Background Levetiracetam, a second-generation anti-epileptic drug (AED) with a good efficacy and safety profile, is licensed as monotherapy for adults and children older than 16 years with focal seizures with or without secondary generalization. However, it is increasingly being used off-label in younger children.
Objectives We critically reviewed the available evidence and discuss the present status of levetiracetam monotherapy in children 0-16 years old.
Data Sources We systematically searched the literature using PubMed, Web of Science and Embase up to August 2014 for articles on levetiracetam monotherapy in children. Keywords were levetiracetam, monotherapy and child*. The titles and abstracts of 532 articles were evaluated by AW, of which 480 were excluded. The full texts of the other 52 articles were assessed for relevance.

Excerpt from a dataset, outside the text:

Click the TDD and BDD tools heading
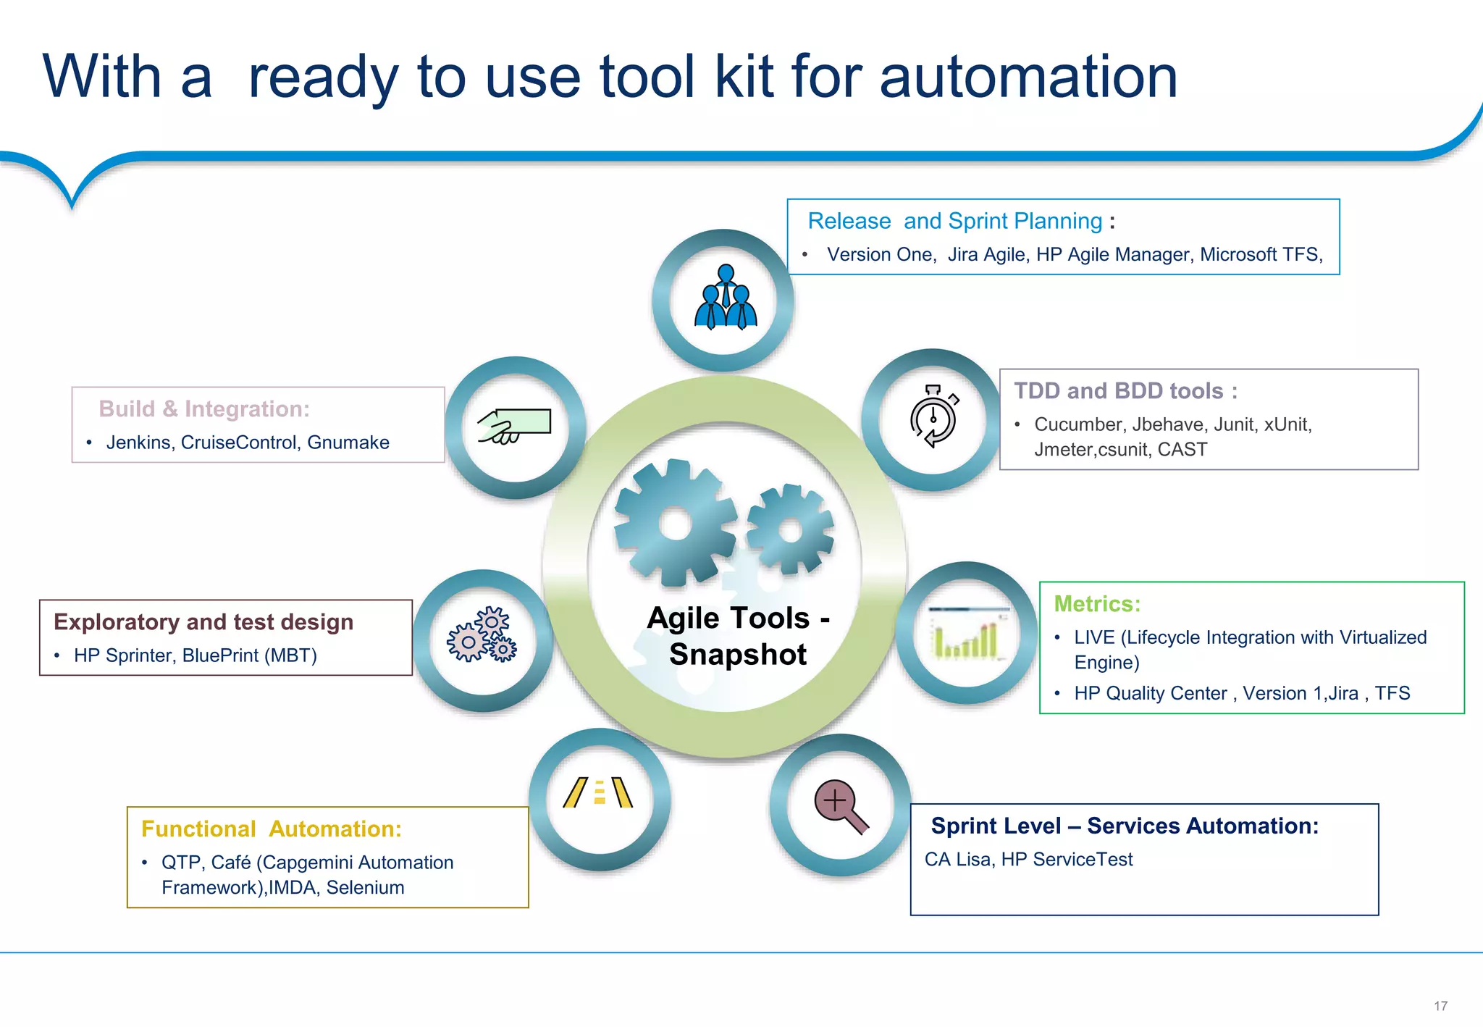Screen dimensions: 1483x1027 [1125, 391]
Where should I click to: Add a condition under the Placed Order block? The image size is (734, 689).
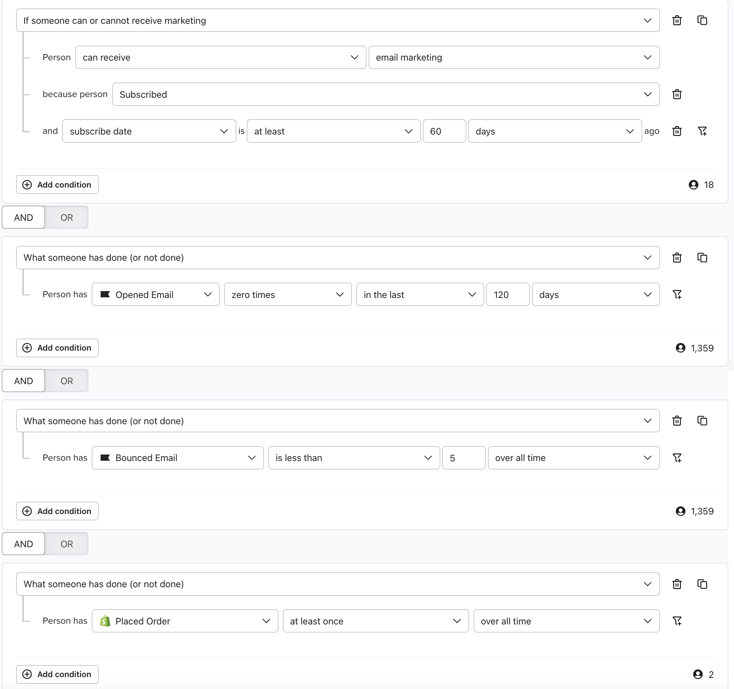click(x=57, y=674)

Results We covered one review, one opinion statement and 32 studies in this review, including four randomized controlled trials, ten open-label prospective studies, eight retrospective studies, and ten case reports. The formal evidence for levetiracetam monotherapy in children is minimal: it is potentially efficacious or effective as initial monotherapy in children with benign epilepsy with centrotemporal spikes. In all of the published studies, however, efficacy and tolerability of levetiracetam seemed to be good and comparable to other AEDs.
Conclusion The data of 32 studies on levetiracetam monotherapy in children were insufficient to confirm that levetiracetam is effective as initial monotherapy for different types of seizures and/or epilepsy syndromes. There is still an urgent need for well designed trials to justify the widespread use of levetiracetam monotherapy in children of all ages.